──────── Record extracts
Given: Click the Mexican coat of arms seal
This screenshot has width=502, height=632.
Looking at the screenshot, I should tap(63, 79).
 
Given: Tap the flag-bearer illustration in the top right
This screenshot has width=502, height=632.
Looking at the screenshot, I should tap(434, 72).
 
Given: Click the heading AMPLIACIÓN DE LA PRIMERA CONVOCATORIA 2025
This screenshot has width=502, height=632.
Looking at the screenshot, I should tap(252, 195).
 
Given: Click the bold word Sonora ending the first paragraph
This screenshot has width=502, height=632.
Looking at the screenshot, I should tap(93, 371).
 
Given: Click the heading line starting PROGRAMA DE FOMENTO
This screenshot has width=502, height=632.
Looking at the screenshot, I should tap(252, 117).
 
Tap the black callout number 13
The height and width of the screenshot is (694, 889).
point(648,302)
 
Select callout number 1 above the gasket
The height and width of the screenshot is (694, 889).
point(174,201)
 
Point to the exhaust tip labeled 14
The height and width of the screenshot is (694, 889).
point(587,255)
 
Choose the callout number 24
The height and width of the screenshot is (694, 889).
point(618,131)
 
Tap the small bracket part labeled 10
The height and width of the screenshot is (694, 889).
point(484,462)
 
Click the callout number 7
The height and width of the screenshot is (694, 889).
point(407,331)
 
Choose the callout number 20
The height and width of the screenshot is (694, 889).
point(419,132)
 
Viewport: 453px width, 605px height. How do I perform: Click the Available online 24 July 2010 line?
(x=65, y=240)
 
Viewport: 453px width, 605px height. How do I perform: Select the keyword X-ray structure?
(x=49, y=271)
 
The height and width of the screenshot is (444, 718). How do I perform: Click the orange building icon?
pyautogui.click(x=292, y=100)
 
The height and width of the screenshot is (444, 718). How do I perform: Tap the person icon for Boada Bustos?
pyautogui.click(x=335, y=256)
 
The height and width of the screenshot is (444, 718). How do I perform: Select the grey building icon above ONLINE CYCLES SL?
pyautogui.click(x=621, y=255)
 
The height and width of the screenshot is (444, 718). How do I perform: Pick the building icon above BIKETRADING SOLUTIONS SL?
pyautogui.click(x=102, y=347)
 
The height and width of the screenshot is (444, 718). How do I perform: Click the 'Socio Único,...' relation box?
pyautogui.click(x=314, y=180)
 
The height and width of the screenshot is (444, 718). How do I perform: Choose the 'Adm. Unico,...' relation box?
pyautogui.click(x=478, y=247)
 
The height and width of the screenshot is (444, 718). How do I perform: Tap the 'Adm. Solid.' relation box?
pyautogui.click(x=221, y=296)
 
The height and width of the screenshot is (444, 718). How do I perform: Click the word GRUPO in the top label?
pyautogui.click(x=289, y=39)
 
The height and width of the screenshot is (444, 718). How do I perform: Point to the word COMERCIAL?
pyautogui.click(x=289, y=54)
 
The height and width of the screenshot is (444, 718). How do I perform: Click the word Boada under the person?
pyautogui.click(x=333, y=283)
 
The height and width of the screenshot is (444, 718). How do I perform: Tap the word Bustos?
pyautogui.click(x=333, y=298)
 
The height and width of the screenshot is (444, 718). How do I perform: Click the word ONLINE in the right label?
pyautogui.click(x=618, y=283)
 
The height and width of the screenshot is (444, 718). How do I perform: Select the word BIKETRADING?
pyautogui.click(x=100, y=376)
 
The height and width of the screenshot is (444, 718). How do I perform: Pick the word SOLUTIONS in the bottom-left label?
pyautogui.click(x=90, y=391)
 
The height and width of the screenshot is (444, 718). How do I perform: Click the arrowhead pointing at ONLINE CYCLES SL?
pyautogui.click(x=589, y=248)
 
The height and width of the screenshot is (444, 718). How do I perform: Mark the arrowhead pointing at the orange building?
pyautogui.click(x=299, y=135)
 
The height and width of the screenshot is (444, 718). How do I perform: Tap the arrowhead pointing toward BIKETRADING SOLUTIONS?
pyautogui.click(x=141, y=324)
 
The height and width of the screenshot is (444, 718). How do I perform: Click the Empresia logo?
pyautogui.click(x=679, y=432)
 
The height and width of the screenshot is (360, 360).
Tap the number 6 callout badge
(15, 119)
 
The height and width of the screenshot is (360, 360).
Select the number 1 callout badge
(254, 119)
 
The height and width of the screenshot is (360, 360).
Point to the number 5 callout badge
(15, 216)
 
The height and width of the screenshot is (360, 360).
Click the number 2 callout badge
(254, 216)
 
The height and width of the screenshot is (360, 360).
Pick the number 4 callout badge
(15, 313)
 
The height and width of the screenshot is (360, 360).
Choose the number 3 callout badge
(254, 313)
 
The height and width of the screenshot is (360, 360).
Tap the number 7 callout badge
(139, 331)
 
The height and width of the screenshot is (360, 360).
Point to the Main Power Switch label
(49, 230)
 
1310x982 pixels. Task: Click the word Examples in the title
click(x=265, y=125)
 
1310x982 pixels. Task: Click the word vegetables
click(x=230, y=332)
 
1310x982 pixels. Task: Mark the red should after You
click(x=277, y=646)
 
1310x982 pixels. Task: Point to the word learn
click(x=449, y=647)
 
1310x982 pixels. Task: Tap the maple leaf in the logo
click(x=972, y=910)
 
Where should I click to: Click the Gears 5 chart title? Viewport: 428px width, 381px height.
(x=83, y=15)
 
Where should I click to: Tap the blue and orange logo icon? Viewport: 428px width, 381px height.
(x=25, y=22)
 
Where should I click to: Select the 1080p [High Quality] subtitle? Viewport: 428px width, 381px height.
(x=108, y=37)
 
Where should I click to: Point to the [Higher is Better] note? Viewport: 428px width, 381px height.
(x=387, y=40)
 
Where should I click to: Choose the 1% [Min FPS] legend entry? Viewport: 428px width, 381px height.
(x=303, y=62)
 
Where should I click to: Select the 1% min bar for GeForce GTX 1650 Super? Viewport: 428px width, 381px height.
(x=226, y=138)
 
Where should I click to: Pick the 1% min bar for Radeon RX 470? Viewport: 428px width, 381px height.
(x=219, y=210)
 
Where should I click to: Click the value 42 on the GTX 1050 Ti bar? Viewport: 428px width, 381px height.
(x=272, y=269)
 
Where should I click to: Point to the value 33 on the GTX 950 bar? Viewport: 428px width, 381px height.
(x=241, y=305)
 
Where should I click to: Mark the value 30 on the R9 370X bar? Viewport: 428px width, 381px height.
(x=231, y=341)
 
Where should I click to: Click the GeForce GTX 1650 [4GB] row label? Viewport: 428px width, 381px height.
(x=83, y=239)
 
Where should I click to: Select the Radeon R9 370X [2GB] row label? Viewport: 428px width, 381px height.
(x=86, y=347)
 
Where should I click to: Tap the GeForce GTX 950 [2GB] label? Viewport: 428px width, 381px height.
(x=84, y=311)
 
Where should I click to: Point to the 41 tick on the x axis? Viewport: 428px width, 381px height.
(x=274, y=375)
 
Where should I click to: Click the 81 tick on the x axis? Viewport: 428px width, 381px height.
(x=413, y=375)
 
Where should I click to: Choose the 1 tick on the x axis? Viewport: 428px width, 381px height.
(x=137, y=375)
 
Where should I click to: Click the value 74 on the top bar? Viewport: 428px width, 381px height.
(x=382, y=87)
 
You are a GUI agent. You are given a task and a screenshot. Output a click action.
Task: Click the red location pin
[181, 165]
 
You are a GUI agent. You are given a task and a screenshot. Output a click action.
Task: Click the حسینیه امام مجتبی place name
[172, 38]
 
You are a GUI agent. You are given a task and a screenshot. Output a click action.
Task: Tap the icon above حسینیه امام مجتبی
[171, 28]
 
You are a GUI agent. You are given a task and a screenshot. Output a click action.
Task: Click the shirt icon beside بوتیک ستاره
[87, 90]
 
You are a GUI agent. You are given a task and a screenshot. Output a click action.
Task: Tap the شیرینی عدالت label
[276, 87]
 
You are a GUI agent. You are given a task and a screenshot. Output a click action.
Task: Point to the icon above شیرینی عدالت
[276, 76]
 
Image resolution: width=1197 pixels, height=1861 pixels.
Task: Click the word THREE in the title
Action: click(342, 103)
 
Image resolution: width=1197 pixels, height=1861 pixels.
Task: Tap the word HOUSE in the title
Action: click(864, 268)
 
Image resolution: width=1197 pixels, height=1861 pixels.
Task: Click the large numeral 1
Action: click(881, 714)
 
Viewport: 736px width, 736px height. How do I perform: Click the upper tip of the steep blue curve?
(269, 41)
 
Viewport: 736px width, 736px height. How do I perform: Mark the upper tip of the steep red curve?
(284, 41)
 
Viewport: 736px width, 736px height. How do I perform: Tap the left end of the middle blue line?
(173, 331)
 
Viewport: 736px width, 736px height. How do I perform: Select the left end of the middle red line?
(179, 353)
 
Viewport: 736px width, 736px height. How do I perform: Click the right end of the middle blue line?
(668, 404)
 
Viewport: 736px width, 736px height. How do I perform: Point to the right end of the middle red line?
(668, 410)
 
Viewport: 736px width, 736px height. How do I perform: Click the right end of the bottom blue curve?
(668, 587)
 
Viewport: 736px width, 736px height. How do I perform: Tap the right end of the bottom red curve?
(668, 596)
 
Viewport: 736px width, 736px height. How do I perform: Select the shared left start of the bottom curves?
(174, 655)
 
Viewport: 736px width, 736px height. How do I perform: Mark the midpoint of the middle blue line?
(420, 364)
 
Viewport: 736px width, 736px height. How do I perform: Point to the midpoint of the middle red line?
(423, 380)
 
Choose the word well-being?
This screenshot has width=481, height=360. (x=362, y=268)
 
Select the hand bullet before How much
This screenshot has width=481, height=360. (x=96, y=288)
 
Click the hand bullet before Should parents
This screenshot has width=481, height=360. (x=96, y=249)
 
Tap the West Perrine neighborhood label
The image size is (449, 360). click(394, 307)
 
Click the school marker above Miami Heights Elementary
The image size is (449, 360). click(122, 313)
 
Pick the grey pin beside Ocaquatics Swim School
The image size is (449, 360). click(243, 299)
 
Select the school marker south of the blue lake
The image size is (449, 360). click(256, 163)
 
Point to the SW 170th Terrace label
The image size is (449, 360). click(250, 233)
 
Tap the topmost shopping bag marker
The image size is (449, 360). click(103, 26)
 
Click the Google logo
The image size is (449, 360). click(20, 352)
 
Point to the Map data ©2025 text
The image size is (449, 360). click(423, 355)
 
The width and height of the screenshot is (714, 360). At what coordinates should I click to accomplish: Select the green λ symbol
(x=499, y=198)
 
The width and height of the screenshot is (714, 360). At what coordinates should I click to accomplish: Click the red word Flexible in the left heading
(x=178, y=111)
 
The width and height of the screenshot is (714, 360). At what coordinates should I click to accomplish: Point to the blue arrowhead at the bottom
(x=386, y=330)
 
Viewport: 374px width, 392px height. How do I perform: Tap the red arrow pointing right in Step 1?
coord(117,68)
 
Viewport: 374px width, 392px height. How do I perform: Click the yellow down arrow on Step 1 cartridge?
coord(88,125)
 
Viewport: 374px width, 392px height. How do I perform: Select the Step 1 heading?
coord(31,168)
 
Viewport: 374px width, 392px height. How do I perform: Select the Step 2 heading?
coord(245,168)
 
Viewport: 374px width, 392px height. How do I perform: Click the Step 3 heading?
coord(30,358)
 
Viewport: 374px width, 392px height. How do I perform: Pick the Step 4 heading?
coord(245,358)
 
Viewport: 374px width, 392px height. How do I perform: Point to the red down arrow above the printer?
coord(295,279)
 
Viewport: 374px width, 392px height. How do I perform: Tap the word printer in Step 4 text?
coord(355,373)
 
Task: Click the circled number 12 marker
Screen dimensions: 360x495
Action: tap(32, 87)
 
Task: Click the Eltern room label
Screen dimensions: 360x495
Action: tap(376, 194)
────────────────
• _What needs to be done_: Rewrite the part of the listing that opens with the line containing "midpoint of the middle blue line?" and closes with the line containing "coord(245,358)" as a Markdown table with the columns Row and Line. Give each line a row number and leave out the blank lines.

• _Written solution_:
| Row | Line |
|---|---|
| 1 | Viewport: 736px width, 736px height. How do I perform: Mark the midpoint of the middle blue line? |
| 2 | (420, 364) |
| 3 | Viewport: 736px width, 736px height. How do I perform: Point to the midpoint of the middle red line? |
| 4 | (423, 380) |
| 5 | Choose the word well-being? |
| 6 | This screenshot has width=481, height=360. (x=362, y=268) |
| 7 | Select the hand bullet before How much |
| 8 | This screenshot has width=481, height=360. (x=96, y=288) |
| 9 | Click the hand bullet before Should parents |
| 10 | This screenshot has width=481, height=360. (x=96, y=249) |
| 11 | Tap the West Perrine neighborhood label |
| 12 | The image size is (449, 360). click(394, 307) |
| 13 | Click the school marker above Miami Heights Elementary |
| 14 | The image size is (449, 360). click(122, 313) |
| 15 | Pick the grey pin beside Ocaquatics Swim School |
| 16 | The image size is (449, 360). click(243, 299) |
| 17 | Select the school marker south of the blue lake |
| 18 | The image size is (449, 360). click(256, 163) |
| 19 | Point to the SW 170th Terrace label |
| 20 | The image size is (449, 360). click(250, 233) |
| 21 | Tap the topmost shopping bag marker |
| 22 | The image size is (449, 360). click(103, 26) |
| 23 | Click the Google logo |
| 24 | The image size is (449, 360). click(20, 352) |
| 25 | Point to the Map data ©2025 text |
| 26 | The image size is (449, 360). click(423, 355) |
| 27 | The width and height of the screenshot is (714, 360). At what coordinates should I click to accomplish: Select the green λ symbol |
| 28 | (x=499, y=198) |
| 29 | The width and height of the screenshot is (714, 360). At what coordinates should I click to accomplish: Click the red word Flexible in the left heading |
| 30 | (x=178, y=111) |
| 31 | The width and height of the screenshot is (714, 360). At what coordinates should I click to accomplish: Point to the blue arrowhead at the bottom |
| 32 | (x=386, y=330) |
| 33 | Viewport: 374px width, 392px height. How do I perform: Tap the red arrow pointing right in Step 1? |
| 34 | coord(117,68) |
| 35 | Viewport: 374px width, 392px height. How do I perform: Click the yellow down arrow on Step 1 cartridge? |
| 36 | coord(88,125) |
| 37 | Viewport: 374px width, 392px height. How do I perform: Select the Step 1 heading? |
| 38 | coord(31,168) |
| 39 | Viewport: 374px width, 392px height. How do I perform: Select the Step 2 heading? |
| 40 | coord(245,168) |
| 41 | Viewport: 374px width, 392px height. How do I perform: Click the Step 3 heading? |
| 42 | coord(30,358) |
| 43 | Viewport: 374px width, 392px height. How do I perform: Pick the Step 4 heading? |
| 44 | coord(245,358) |